Wednesday, March 26, 2008

Killer Wail

Recently I received an email complaining that Orca lost information when doing a Save Transformed.

The sender was working on repackaging an msi that had to be finished with extreme time pressure and Orca was losing files when doing the Save Transformed As. He subsequently downloaded and installed InstEd, and in short order had his transformed msi saved with all data intact.

Orca's "Save As" and "Save Transformed As" issues are well documented, but no less dangerous for that.

From the "Special Considerations when editing Databases" page in the Orca Help:

Embedded Streams and Storages
When a database is saved using the Save As… or Save Transformed As… command, embedded binary streams (such as embedded cabinet files) are not saved to the new database unless they are part of a data row. Embedded sub-storages (nested install files) are never saved to the new database.

But the question remains, why doesn't it save the sub-storages? From my previous post, you might remember that the _Streams table is an abstraction of the subset of the underlying OLE structured storage that represents all the binary fields in the database.

The critical thing to understand is that while all binary fields in regular tables (such as the Icon table) are backed in the _Streams table, not all fields in the _Streams table are represented in regular tables.

When Orca does a Save As, or Save Transformed As, operation it creates a new database, and copies, table by table, row by row, the data into the target database. But, it doesn't copy all the _Streams rows that aren't represented in regular tables. Nor does it copy OLE structured storage entities that aren't represented by regular tables. Therefore, this data never makes it into the target database.
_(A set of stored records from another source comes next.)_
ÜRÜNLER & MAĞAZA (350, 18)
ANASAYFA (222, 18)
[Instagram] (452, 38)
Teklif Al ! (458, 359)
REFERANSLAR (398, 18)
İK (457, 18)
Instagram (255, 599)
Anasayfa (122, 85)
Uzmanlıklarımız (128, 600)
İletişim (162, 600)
So, while the newly created database contains all the persistent tables, it can be missing data that is critical to the msi.

Note that critical data can be stored in the underlying OLE storage entities, that aren't in the _Streams table. For example, language transforms that are applied when an msi is installed, are stored as OLE structured storage entities, but are not represented in the _Streams table.
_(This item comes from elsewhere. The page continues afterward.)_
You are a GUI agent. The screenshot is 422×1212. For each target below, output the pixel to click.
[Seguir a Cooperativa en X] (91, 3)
So why would you ever use the Save As feature in Orca? Well the only advantage is that it writes a fresh database, which means that the wasted space from many additions/deletions/edits gets trimmed out. But while the msi may be smaller, you have to be sure that all important data in the msi is represented in the persistent (regular) tables, otherwise it will get lost.
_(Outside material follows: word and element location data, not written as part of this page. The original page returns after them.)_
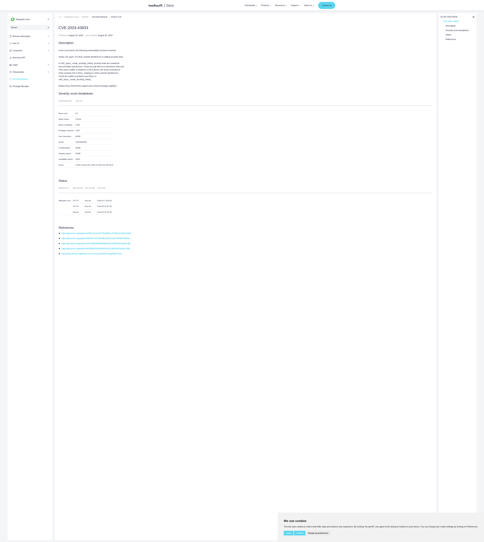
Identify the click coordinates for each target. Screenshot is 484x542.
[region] (30, 276)
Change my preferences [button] (318, 533)
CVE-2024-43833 (451, 21)
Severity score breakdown (457, 30)
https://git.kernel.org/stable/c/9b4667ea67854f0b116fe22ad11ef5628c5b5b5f (95, 238)
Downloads (250, 5)
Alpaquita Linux (71, 17)
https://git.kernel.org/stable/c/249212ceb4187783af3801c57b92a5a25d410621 (96, 233)
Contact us (326, 5)
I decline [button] (299, 533)
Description (451, 26)
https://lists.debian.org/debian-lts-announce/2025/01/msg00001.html (92, 254)
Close (474, 17)
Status (448, 35)
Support (294, 5)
It seems to me that given the risks associated with this command, it would have been better named "Compact Database As", and not "Save As". And similarly, "Save Transformed As", should warn the user that it may lose information.

There is no way with Orca to perform a "Save Transformed As" without losing the information, unlike "Save As", where you can copy the source msi before editing and saving.

Could a tool compact the database and not lose the critical information? Well, yes, but only if it completely understood how the Windows Installer API uses the OLE structured storage. It could create a new database, copy all the tables, copy all the _Streams rows unique to the _Streams table, and then copy the remaining OLE structured storage entities, but the problem is that there is no documentation on how to tell which entities have already been copied when the tables were copied.

How does InstEd implement Save As and Save Transformed As? InstEd copies the underlying database file to the target, and then applies all changes that have been made since the underlying database file was last saved. This is equivalent to copying the underlying database to the target and then editing it. In this way, all the non-persistent table data is maintained, but you don't get a fresh database, with optimal space saving.

InstEd uses a similar mechanism for "Save Transformed As" to ensure that no data is lost.

If you wanted to achieve equivalent beahviour to Orca's Save As, you could export all the tables, and import them to a new and empty database.


c-l-b said...

Could a tool compact the database and not lose the critical information?
try this

Neil said...

Thanks c-l-b,

For other readers, the tool c-l-b links to is SolidWorks's Unfrag.exe, which is a generic OLE Compound File defrag app.

An alternative is EcoSqueeze.

I haven't tried these tools, but on the face of it they should work (if coded correctly). What they won't do is reduce fragmentation within tables, as the tables are black boxes to the OLE Compound File format.